Me fueron presentados el norte y el sur. El norte ha estado engañado con respecto al sur. Estos últimos están mejor preparados para la guerra de lo que se había supuesto. La mayor parte de sus hombres son hábiles en el uso de las armas, algunos de ellos por experiencia en el campo de batalla, y otros debido a la práctica habitual. Tienen ventajas sobre el norte en este sentido, pero en general no poseen el valor ni el aguante de los hombres del norte.
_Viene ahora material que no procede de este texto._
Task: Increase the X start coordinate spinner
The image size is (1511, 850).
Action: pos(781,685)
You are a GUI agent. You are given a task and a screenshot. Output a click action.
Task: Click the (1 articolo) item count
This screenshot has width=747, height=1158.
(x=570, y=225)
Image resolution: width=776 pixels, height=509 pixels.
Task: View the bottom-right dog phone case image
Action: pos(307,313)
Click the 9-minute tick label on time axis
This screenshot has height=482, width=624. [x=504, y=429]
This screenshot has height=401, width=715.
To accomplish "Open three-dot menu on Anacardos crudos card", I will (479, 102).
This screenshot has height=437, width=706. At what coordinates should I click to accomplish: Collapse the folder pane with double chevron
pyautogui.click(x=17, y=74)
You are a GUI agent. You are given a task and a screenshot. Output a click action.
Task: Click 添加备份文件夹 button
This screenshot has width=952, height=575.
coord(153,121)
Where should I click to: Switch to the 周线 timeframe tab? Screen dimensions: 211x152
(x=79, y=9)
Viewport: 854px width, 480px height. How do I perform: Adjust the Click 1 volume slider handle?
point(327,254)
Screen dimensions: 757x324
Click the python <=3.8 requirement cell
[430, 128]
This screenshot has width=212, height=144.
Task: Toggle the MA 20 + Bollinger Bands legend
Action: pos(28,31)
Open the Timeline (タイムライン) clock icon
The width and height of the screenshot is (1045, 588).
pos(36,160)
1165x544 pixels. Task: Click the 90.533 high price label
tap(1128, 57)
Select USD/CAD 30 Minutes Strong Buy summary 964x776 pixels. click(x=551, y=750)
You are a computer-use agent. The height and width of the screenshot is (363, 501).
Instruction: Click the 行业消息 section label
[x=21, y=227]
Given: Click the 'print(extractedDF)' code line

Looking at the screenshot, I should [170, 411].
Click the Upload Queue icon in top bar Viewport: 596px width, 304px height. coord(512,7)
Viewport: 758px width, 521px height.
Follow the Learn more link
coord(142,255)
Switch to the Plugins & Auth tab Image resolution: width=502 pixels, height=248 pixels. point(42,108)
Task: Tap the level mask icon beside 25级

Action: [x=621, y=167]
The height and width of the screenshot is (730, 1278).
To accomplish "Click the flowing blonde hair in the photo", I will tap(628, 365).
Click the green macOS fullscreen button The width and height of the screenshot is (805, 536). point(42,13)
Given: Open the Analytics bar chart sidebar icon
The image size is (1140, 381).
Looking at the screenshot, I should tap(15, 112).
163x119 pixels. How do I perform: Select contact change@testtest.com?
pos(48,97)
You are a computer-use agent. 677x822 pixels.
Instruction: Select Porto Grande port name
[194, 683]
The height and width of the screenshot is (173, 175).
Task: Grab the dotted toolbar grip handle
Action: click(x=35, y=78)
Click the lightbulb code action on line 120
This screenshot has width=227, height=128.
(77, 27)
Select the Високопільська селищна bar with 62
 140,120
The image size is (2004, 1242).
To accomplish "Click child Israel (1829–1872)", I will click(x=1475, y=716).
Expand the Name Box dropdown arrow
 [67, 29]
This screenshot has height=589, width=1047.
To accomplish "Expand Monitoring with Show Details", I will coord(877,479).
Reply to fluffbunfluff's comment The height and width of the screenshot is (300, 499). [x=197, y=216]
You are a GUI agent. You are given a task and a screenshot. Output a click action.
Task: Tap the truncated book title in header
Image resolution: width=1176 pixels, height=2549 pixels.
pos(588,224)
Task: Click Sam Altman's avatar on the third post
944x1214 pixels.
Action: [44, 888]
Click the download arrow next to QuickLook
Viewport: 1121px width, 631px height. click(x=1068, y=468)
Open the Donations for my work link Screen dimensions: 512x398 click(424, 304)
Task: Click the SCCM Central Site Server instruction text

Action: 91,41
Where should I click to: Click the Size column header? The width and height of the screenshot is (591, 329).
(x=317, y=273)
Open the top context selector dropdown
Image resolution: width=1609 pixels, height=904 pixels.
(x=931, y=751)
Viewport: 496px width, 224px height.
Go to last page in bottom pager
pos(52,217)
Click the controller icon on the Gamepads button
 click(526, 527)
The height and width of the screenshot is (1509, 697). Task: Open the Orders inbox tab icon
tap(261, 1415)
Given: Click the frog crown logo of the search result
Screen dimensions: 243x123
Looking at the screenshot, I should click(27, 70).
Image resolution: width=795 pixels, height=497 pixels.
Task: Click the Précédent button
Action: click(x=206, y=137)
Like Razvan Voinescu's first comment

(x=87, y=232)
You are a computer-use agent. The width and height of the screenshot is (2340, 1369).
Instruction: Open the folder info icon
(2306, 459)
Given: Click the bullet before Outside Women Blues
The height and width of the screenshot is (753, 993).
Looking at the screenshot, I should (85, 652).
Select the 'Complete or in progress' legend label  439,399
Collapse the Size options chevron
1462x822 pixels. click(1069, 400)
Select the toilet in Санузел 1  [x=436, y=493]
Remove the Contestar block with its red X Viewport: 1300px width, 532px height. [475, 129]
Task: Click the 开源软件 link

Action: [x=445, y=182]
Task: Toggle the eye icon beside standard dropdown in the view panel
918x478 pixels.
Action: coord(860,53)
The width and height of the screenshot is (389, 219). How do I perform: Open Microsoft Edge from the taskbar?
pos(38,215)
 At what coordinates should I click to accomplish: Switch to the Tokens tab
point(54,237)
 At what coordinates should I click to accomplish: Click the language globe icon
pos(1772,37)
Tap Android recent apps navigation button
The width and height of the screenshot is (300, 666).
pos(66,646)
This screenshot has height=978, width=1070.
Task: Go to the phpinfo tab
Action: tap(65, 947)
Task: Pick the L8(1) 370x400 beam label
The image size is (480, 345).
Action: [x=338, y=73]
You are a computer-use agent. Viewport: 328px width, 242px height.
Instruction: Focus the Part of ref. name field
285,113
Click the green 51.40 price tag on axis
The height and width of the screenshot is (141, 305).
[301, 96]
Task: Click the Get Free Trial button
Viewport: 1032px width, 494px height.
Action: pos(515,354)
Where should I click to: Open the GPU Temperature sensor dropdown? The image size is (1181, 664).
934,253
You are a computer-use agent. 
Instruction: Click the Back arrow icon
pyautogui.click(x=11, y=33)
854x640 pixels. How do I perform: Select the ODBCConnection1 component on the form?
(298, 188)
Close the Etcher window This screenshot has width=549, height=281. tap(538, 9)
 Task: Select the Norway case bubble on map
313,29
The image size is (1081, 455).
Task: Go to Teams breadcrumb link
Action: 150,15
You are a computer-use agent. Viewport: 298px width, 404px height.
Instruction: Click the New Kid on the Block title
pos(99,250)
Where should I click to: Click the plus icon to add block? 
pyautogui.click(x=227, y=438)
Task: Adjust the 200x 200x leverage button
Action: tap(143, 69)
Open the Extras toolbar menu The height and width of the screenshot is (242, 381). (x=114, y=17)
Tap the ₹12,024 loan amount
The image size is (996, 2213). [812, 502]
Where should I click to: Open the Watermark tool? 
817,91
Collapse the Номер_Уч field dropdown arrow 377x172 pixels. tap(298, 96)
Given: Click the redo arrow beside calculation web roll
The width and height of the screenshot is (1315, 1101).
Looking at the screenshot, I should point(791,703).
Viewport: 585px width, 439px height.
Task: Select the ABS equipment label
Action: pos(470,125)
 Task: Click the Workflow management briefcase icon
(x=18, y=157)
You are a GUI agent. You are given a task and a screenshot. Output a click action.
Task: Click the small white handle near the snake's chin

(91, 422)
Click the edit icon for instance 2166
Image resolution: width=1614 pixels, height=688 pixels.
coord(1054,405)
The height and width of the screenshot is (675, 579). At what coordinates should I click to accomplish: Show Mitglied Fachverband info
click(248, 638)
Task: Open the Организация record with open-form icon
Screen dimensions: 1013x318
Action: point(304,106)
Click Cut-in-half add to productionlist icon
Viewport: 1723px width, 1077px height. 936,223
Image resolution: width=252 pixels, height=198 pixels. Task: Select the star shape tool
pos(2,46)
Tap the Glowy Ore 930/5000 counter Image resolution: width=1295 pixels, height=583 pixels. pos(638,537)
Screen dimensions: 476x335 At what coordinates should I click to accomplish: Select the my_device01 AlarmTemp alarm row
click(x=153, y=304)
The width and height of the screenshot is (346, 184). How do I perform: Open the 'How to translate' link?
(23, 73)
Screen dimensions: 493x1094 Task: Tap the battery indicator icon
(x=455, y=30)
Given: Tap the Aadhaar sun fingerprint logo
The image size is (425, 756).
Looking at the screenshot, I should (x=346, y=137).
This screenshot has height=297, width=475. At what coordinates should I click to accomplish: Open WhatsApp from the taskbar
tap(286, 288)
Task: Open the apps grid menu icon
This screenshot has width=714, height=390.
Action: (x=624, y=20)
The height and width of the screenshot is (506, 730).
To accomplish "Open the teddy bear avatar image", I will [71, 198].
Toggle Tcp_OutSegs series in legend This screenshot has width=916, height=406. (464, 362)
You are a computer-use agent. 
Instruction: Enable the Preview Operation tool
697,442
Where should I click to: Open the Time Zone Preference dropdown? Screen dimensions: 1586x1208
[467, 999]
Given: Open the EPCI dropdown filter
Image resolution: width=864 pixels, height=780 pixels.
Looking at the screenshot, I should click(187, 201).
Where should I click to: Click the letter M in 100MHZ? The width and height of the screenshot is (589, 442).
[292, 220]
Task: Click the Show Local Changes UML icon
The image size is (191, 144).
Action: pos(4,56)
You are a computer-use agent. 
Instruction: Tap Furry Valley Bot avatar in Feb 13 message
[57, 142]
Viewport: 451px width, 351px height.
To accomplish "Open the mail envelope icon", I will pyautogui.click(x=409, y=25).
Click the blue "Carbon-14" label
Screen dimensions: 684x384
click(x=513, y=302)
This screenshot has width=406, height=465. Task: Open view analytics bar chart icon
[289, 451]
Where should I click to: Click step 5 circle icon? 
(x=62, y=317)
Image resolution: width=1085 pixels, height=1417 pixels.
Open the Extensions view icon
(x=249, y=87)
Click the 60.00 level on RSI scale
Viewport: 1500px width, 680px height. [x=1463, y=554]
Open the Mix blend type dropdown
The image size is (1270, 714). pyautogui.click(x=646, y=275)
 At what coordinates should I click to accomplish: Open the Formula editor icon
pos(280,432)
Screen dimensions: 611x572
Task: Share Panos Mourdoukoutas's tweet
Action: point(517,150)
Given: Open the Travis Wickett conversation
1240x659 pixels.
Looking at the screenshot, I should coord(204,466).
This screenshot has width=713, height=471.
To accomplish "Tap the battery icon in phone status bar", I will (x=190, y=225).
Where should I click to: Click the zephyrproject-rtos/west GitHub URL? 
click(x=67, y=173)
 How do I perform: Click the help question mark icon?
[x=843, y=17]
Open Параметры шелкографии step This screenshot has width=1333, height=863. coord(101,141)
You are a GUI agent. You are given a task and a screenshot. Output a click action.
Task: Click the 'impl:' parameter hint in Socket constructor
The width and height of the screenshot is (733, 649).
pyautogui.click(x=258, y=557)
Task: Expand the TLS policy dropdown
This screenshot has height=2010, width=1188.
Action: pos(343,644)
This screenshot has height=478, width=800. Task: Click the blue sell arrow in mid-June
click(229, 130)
Tuve una visión de la desastrosa batalla que se libró en Manassas, Virginia. Fue una escena muy violenta y aflictiva. El ejército del Sur lo tenía todo a su favor y estaba preparado para una terrible lucha. El ejército del Norte avanzaba en triunfo, sin la menor duda de que ganarían la victoria. Muchos eran descuidados y avanzaban con alardes como si la victoria ya hubiera sido suya. Al acercarse al campo de batalla, muchos casi se desmayaban de cansancio y por falta de refresco. No esperaban un encuentro tan terrible. Se precipitaron a la batalla y lucharon valientemente y con desesperación. Por todas partes había muertos y moribundos. Tanto el Norte como el Sur experimentaron bajas considerables. Los hombres del Sur sentían el peso de la batalla y en poco tiempo más habrían tenido que retroceder aún más. Los soldados del Norte seguían avanzando apresuradamente aunque su destrucción era muy grande. Justamente en ese momento un ángel descendió y agitó su mano hacia atrás. Instantáneamente se produjo una confusión en las filas. Les pareció a los hombres del Norte que sus tropas habían comenzado a retirarse, cuando en realidad no había ocurrido tal cosa, y eso produjo una precipitada retirada. Esto me pareció algo admirable. Luego se explicó que Dios tenía esta nación en su propia mano y no soportaría que se ganaran victorias con más rapidez de lo que él había ordenado, y no permitiría más pérdidas de hombres del Norte que lo que su sabiduría considerara adecuado, para castigarlos por sus pecados. Y si el ejército del Norte en ese momento hubiera seguido presentando batalla en su condición de agotamiento, la mayor lucha y destrucción que les esperaba habría significado un gran triunfo para el Sur. Dios no estaba dispuesto a permitirlo, de modo que envió un ángel para que interfiriera en la batalla. La repentina retirada de las tropas del Norte es un misterio para todos. No saben que la mano de Dios había intervenido en este asunto.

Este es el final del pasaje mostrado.